* _SUPPLIED INFORMATION_:
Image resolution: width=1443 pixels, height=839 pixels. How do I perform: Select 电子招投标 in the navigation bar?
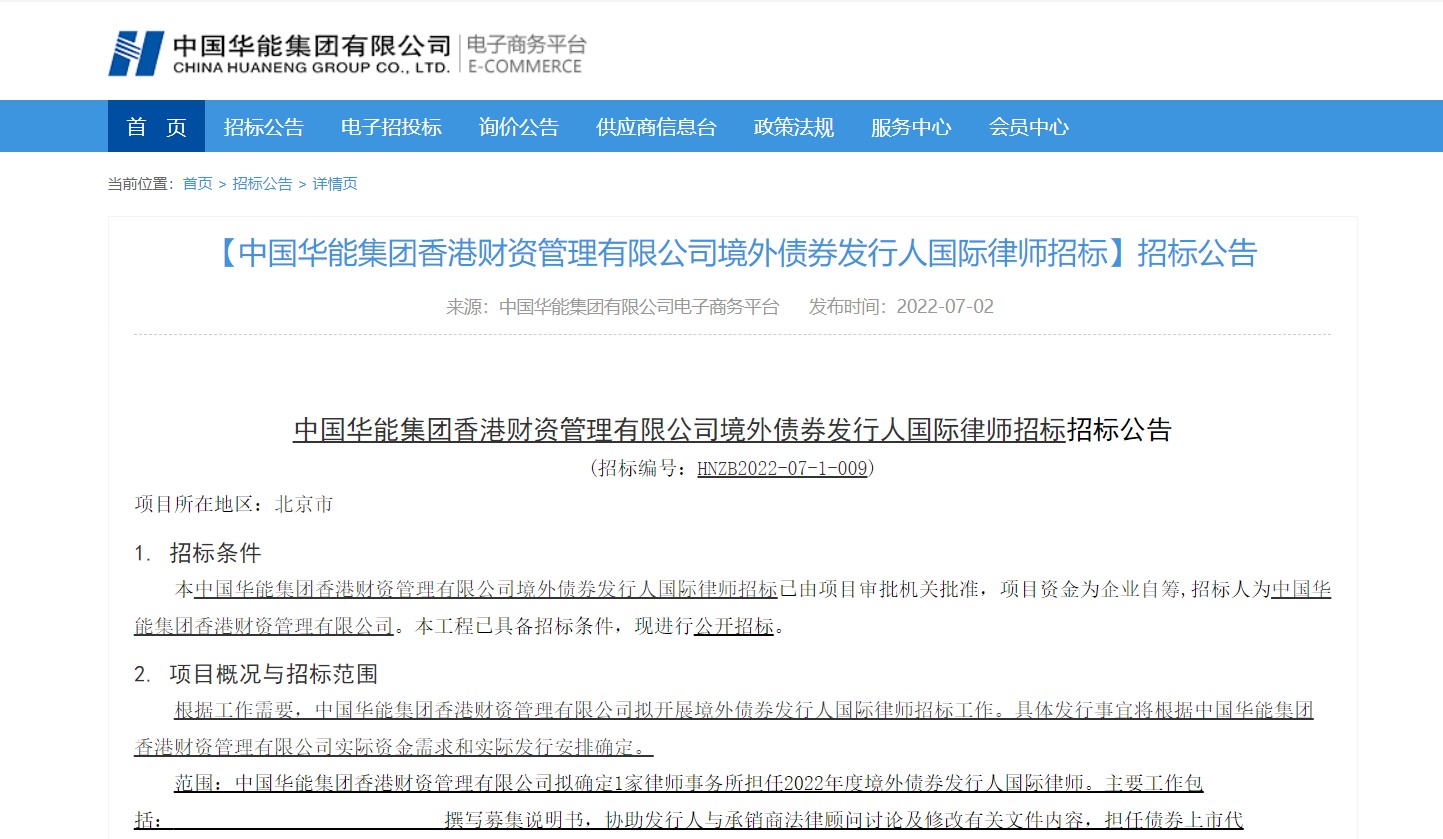point(391,127)
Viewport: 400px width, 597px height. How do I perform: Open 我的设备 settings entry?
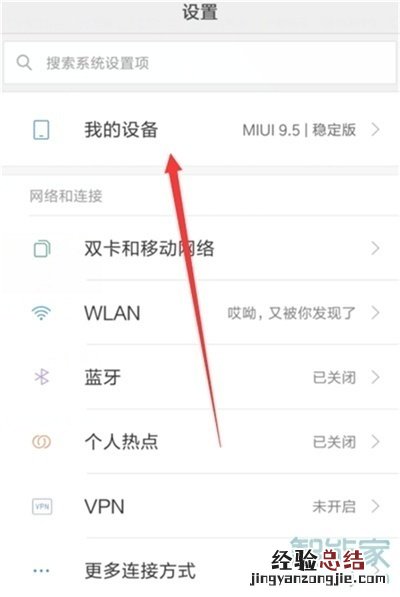coord(200,130)
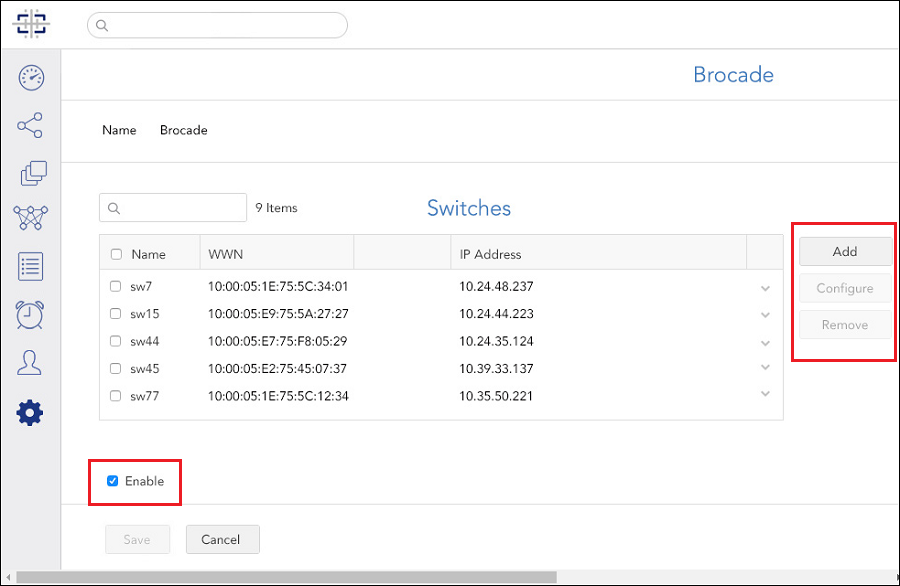The width and height of the screenshot is (900, 586).
Task: Click the horizontal scrollbar at the bottom
Action: [286, 577]
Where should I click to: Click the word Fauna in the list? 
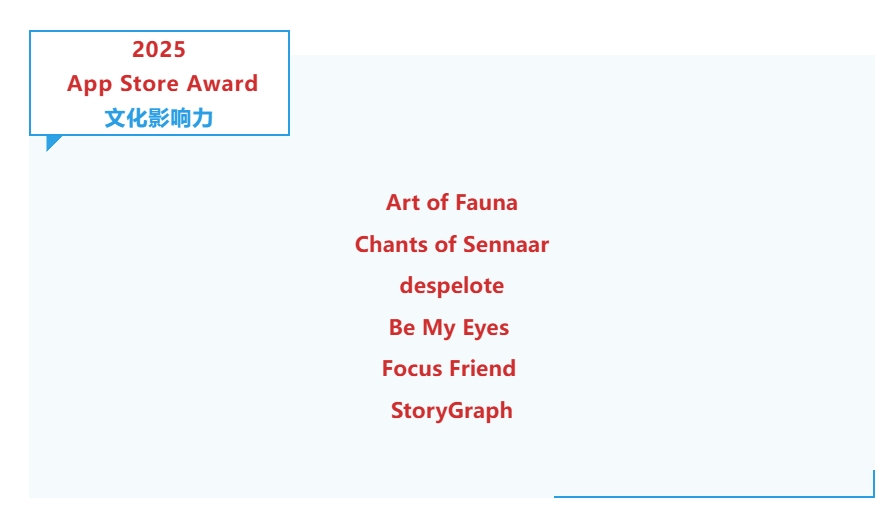pyautogui.click(x=485, y=202)
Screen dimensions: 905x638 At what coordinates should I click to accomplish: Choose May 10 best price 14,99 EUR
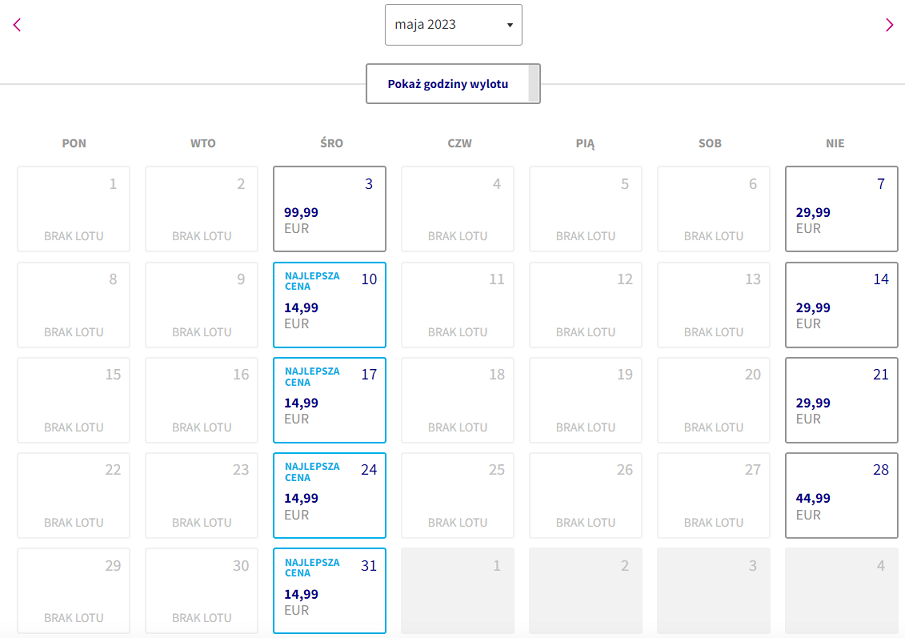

* _YOUR INSTRUCTIONS_:
Return the text of all the records above without any changes, and leave the pictures out.

* _OUTPUT BELOW_:
Image resolution: width=1443 pixels, height=839 pixels. How do I perform: Select 电子招投标 in the navigation bar?
point(391,127)
Viewport: 400px width, 597px height. How do I perform: Open 我的设备 settings entry?
coord(200,130)
The width and height of the screenshot is (900, 586).
Task: Click the horizontal scrollbar at the bottom
Action: [286, 577]
Where should I click to: Click the word Fauna in the list? 
pyautogui.click(x=485, y=202)
Screen dimensions: 905x638 At what coordinates should I click to accomplish: Choose May 10 best price 14,99 EUR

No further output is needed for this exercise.